▸ **About this task**
The output should consist solely of the lines running from the one that contains "The height and width of the screenshot is (594, 1000)." through the end of the records below, copied exactly.

───── Dataset entries ─────

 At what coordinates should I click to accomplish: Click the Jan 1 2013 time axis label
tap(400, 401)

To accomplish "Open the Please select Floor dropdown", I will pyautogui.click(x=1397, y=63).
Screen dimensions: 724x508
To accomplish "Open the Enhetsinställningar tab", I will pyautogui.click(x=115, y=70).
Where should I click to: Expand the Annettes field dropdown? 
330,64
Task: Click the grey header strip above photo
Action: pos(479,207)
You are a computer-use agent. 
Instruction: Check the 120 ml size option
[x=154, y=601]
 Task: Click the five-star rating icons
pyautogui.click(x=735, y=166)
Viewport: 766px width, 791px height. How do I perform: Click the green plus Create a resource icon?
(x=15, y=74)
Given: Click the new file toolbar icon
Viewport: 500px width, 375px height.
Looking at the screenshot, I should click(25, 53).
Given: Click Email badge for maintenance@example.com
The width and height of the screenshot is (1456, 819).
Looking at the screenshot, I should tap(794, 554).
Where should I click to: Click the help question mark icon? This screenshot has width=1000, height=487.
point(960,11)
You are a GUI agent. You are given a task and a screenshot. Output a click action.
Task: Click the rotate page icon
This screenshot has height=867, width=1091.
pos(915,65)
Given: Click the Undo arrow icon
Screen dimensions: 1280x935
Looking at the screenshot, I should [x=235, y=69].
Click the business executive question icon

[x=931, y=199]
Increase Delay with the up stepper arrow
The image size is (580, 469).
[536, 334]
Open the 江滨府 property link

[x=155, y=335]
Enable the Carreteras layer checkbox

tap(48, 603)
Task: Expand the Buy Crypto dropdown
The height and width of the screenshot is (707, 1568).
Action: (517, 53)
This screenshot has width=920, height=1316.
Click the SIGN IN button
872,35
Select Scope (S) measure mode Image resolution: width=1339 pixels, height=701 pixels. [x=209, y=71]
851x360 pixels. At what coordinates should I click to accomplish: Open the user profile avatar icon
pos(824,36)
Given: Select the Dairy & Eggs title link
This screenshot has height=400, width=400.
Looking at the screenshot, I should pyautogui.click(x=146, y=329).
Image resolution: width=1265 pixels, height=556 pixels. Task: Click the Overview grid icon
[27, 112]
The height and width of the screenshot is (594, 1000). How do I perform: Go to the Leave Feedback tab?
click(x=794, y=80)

─────

▸ **Output below**
The height and width of the screenshot is (594, 1000). How do I perform: Go to the Leave Feedback tab?
click(x=794, y=80)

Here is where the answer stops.